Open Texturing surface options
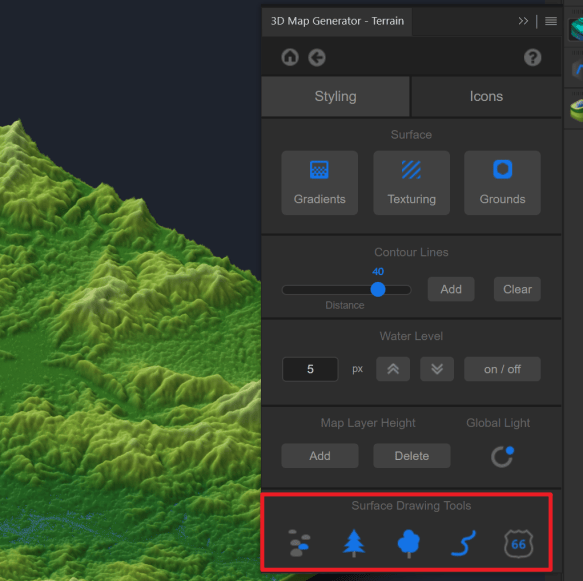This screenshot has height=581, width=583. coord(411,183)
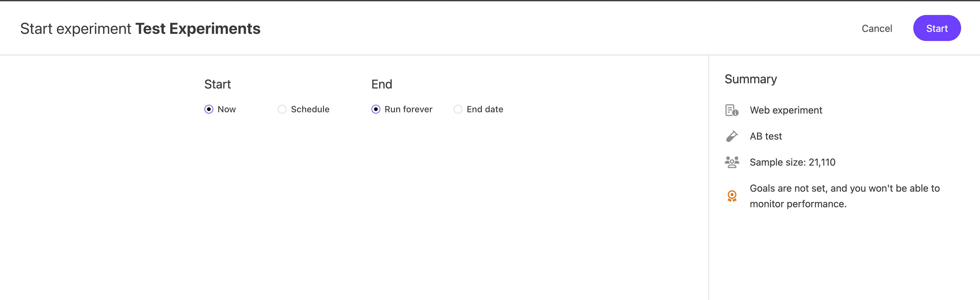Click the sample size people icon
The image size is (980, 300).
[x=732, y=162]
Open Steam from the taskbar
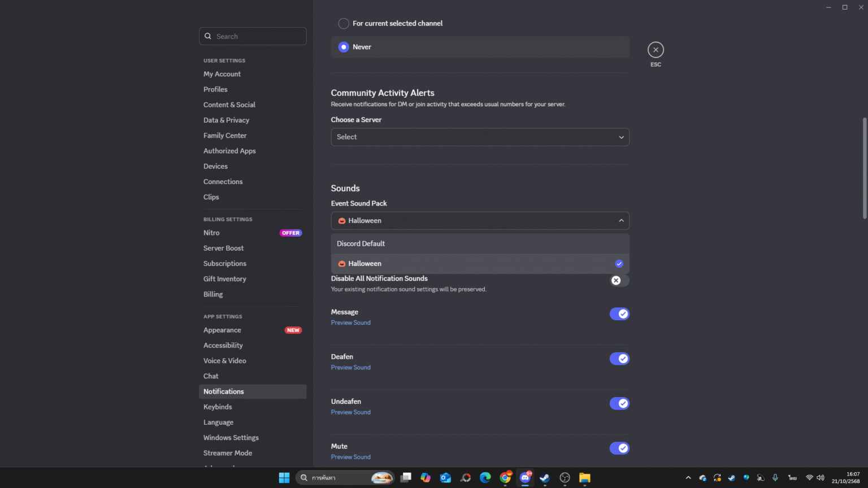The height and width of the screenshot is (488, 868). coord(544,478)
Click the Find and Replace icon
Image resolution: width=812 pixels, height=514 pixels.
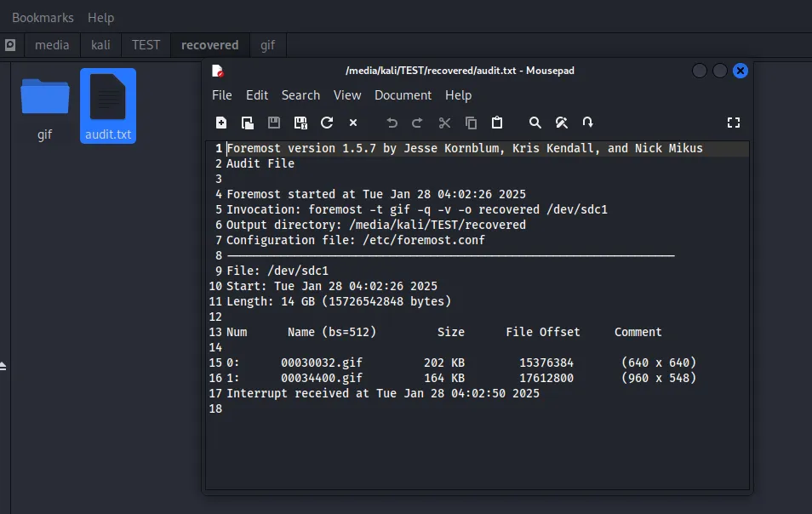click(x=562, y=123)
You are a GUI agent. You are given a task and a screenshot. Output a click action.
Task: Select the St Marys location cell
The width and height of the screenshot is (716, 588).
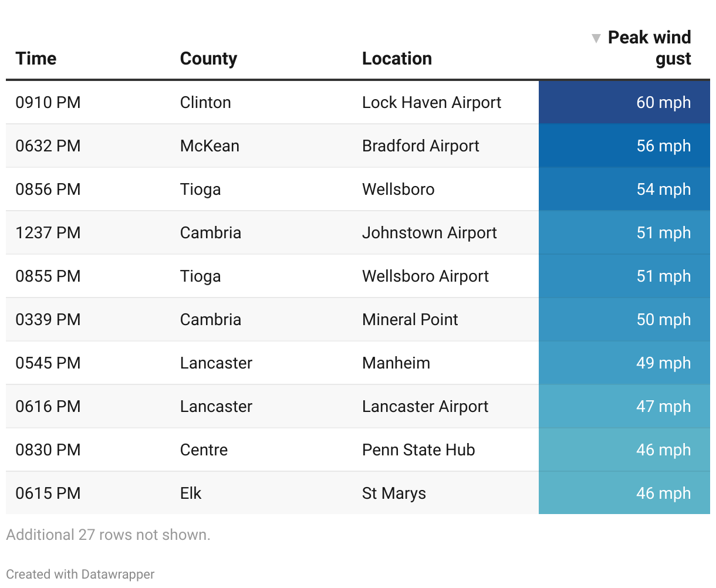click(x=394, y=494)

....................

Word for word, write out each line from the one with "Task: Select the St Marys location cell" through the end of the entries above, and omit any pictures.

Task: Select the St Marys location cell
The width and height of the screenshot is (716, 588).
click(x=394, y=494)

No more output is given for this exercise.